But, these folks here have been real nice. They are really trying to help me get over this little hump. And, they keep things simple, the rehab programs here in Panama are very straightforward, so I should be out of here next week. The rehab program is called the ‘Two Step Programs’ - two simple steps: 1) Get your s**t together, and, 2) Get your ass outta here! I can handle that.
And, they are so concerned about my well being that their assistance continues even after I leave this facility. They are giving me an ankle bracelet that I will wear 24/7. I think it monitors blood pressure or something like that. And, I will have a weekly meeting with a fellow down at the courthouse. My Spanish is not good enough to sort out exactly what his title is, but I think he is some sort of a spiritual advisor. They emphasized that the meeting is mandatory; I think to insure that he realizes that he must show up. They are even going to keep my passport for me for the next three months, just to make sure that nothing happens to it.

**Supplied entries:**
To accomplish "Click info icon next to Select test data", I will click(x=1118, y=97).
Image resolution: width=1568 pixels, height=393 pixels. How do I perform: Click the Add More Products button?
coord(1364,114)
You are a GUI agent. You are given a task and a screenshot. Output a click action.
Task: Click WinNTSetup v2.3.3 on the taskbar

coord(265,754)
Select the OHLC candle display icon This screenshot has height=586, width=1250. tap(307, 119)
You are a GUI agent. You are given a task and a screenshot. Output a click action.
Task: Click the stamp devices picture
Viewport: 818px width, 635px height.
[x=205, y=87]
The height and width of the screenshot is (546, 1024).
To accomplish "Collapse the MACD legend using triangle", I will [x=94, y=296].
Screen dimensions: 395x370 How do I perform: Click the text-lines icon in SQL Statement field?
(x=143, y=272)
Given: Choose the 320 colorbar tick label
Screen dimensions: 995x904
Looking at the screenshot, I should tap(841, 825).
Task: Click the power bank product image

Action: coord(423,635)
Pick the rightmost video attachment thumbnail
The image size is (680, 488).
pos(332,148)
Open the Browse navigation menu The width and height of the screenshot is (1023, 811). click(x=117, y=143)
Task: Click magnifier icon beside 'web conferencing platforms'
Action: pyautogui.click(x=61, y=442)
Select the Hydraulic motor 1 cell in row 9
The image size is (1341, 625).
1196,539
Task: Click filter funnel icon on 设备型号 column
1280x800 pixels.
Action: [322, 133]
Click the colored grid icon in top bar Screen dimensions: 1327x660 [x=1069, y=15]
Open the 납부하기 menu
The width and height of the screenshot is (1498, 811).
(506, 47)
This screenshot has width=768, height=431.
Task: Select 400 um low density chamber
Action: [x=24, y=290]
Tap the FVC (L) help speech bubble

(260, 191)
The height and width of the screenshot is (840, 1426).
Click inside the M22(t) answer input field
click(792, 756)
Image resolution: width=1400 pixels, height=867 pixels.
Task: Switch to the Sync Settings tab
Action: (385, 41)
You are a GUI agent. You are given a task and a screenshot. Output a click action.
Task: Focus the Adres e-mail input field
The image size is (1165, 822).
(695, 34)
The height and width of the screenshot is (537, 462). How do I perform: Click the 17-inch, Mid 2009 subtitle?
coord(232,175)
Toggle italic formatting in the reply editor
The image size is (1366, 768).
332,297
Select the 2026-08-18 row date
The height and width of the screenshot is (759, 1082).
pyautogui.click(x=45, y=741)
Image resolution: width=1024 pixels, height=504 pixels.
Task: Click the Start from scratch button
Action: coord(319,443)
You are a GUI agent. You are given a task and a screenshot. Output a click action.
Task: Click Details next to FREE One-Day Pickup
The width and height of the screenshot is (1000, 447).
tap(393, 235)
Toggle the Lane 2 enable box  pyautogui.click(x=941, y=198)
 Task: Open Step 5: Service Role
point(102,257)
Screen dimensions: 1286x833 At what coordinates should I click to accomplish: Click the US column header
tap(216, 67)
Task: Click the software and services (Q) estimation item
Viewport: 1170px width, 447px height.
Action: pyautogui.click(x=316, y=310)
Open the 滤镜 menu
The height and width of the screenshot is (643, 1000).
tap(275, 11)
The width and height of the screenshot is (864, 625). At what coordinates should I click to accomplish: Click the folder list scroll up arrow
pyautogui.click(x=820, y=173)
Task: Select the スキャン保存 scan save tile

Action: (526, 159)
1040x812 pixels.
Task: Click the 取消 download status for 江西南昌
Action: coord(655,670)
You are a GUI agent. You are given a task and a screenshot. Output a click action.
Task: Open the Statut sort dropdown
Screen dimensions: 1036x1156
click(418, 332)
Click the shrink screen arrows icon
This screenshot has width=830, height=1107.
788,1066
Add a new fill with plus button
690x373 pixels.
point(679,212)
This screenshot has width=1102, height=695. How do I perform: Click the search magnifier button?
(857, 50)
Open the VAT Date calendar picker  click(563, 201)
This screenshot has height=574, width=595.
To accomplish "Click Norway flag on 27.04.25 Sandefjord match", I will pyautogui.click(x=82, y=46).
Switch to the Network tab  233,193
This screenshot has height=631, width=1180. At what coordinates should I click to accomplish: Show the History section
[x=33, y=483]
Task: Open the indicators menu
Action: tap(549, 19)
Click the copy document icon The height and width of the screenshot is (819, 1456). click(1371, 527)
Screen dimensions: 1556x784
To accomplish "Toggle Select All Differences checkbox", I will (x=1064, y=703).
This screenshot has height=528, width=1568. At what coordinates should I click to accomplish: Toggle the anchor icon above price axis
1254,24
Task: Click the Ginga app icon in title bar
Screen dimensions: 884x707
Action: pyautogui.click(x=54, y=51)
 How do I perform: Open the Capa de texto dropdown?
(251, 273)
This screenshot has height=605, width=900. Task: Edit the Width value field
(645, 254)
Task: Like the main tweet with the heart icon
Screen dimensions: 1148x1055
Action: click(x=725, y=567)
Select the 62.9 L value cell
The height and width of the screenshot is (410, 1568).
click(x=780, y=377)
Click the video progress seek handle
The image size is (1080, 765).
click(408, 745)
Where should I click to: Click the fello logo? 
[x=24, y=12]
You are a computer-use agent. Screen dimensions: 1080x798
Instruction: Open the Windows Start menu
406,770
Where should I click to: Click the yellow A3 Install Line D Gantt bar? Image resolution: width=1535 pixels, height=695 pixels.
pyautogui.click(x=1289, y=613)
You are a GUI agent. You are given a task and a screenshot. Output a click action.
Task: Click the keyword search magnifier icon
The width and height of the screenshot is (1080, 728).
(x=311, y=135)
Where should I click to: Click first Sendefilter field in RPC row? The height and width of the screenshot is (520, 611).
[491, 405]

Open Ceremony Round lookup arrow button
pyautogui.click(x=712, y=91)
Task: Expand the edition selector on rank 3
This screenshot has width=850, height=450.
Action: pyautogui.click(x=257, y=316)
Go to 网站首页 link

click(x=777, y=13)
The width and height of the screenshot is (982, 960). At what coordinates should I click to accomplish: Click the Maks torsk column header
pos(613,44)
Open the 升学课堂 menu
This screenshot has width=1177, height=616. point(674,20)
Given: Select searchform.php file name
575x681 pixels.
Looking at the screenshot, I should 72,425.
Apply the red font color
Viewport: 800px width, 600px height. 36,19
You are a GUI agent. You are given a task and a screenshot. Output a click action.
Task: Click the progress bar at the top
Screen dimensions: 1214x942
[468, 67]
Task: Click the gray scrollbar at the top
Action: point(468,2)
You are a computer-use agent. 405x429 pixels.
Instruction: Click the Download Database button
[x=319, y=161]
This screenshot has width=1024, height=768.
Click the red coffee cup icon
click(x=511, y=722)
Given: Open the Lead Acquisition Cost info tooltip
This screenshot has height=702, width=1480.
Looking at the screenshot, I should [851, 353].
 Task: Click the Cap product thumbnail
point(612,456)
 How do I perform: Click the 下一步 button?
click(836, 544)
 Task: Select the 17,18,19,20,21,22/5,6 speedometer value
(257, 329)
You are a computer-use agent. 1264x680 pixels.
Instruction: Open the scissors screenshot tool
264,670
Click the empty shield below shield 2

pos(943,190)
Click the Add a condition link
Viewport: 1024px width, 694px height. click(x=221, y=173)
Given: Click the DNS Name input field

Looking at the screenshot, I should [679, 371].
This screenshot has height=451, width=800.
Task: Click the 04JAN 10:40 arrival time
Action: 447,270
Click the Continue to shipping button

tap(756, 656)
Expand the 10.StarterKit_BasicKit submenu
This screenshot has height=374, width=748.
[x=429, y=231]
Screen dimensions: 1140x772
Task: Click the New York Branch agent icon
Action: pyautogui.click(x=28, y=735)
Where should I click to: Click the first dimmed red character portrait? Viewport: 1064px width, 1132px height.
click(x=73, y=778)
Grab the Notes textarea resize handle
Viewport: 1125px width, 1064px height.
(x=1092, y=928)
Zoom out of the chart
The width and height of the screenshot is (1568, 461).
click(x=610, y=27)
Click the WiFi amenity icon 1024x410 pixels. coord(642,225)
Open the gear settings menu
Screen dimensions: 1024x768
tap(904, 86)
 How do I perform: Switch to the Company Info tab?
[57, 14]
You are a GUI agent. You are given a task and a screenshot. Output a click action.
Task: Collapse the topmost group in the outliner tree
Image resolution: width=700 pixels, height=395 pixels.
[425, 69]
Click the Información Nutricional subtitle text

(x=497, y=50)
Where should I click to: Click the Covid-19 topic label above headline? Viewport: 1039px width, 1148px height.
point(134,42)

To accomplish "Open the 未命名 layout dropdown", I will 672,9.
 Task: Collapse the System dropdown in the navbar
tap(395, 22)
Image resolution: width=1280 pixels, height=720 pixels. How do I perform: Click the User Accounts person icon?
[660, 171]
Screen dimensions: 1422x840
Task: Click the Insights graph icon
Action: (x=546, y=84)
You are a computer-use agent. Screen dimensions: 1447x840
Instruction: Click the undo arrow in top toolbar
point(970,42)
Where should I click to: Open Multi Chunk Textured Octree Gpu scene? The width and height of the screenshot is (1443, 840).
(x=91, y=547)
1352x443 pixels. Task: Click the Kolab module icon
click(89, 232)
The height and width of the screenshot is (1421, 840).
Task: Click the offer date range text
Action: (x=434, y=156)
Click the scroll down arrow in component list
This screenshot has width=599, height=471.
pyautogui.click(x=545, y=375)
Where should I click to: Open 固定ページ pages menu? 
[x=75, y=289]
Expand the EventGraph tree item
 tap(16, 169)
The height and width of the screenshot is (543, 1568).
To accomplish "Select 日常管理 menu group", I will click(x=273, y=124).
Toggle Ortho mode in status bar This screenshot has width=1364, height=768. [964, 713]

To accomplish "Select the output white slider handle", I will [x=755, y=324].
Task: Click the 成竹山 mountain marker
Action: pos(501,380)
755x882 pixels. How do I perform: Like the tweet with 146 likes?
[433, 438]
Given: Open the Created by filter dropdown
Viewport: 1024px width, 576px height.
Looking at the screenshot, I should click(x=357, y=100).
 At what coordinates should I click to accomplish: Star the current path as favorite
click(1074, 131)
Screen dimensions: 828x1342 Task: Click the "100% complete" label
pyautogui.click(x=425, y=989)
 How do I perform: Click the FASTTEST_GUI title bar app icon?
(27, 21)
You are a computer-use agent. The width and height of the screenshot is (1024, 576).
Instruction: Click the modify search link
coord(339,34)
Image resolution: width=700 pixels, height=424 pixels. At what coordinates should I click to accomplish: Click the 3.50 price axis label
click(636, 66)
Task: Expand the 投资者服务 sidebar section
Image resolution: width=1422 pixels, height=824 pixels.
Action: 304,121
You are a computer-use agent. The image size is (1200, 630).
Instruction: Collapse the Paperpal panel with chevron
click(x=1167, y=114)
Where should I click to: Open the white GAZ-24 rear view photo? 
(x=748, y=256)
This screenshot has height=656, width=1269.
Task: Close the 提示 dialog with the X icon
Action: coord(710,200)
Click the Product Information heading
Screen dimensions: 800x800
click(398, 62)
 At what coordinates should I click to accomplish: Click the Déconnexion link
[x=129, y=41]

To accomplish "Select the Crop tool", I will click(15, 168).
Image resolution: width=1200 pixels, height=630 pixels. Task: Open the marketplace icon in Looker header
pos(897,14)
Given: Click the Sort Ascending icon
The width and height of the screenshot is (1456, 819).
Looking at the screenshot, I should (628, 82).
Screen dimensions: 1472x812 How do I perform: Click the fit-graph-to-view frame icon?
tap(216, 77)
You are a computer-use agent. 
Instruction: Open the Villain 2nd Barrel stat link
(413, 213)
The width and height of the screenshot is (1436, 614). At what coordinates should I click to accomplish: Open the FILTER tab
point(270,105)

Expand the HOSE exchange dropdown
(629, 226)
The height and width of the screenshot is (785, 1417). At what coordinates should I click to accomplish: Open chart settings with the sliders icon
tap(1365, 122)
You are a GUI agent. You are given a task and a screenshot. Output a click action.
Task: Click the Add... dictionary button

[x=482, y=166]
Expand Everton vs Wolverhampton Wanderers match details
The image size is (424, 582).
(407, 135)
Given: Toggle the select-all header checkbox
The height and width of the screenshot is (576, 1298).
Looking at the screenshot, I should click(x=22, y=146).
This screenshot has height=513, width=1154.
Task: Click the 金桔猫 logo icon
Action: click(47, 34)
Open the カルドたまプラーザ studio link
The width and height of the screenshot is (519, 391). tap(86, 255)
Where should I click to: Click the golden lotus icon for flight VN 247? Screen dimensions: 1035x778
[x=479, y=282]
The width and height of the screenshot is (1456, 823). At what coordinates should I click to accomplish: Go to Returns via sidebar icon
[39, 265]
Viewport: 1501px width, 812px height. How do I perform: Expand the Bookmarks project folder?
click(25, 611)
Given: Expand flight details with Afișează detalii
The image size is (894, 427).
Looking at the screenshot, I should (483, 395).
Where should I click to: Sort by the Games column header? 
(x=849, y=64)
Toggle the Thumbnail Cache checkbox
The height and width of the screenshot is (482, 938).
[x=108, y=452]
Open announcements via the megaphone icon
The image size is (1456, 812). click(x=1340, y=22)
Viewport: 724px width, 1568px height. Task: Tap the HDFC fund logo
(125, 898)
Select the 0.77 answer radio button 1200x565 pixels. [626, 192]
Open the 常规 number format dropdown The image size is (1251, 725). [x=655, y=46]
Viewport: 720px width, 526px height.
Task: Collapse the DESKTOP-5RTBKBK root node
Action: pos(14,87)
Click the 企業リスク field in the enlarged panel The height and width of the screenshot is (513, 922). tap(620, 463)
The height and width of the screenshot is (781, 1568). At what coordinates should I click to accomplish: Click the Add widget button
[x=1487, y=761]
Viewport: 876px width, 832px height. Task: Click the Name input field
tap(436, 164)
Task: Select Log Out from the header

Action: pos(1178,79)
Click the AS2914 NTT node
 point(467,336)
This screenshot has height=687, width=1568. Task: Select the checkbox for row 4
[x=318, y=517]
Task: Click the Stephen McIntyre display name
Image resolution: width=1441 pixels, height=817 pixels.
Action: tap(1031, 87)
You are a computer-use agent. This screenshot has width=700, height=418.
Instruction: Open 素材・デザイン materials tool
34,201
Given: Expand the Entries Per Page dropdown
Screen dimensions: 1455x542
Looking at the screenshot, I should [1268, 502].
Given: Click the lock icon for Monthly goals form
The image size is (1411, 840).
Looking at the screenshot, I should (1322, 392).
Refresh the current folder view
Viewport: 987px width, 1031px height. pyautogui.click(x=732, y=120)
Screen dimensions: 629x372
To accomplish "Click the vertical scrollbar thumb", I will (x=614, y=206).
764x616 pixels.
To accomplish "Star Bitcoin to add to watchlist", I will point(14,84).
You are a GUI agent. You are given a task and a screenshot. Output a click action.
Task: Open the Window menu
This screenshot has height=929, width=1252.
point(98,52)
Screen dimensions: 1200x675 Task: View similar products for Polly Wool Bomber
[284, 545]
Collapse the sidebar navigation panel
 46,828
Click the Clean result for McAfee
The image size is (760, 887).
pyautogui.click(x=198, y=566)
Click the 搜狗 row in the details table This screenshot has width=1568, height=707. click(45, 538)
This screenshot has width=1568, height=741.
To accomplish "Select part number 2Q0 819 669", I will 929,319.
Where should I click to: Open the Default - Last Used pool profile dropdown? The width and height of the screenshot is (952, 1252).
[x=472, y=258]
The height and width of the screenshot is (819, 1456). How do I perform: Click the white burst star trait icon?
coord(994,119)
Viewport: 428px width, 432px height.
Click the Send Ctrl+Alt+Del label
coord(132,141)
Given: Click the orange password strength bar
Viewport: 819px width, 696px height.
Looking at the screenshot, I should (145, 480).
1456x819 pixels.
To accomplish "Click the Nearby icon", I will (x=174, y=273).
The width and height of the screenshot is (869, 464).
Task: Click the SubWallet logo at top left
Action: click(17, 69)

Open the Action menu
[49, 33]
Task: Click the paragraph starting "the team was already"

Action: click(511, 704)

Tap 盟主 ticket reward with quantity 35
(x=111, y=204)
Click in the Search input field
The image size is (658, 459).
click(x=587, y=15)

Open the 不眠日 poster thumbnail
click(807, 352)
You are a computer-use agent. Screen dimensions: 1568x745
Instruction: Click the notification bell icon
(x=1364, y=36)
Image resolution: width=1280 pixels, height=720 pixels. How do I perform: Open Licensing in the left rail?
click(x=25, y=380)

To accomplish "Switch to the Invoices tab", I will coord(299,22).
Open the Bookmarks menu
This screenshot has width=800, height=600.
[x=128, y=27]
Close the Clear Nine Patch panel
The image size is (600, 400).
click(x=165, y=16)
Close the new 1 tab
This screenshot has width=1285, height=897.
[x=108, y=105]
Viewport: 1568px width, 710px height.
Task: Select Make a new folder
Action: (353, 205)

**Problem description:**
Answer these questions from the selected excerpt:
1. What name does the excerpt give the rehab program?
2. How often will the writer meet with the fellow at the courthouse?
3. For how long will the writer's passport be kept?
Answer using only the selected excerpt.

**Complete response:**
1. The ‘Two Step Programs’
2. Weekly
3. For the next three months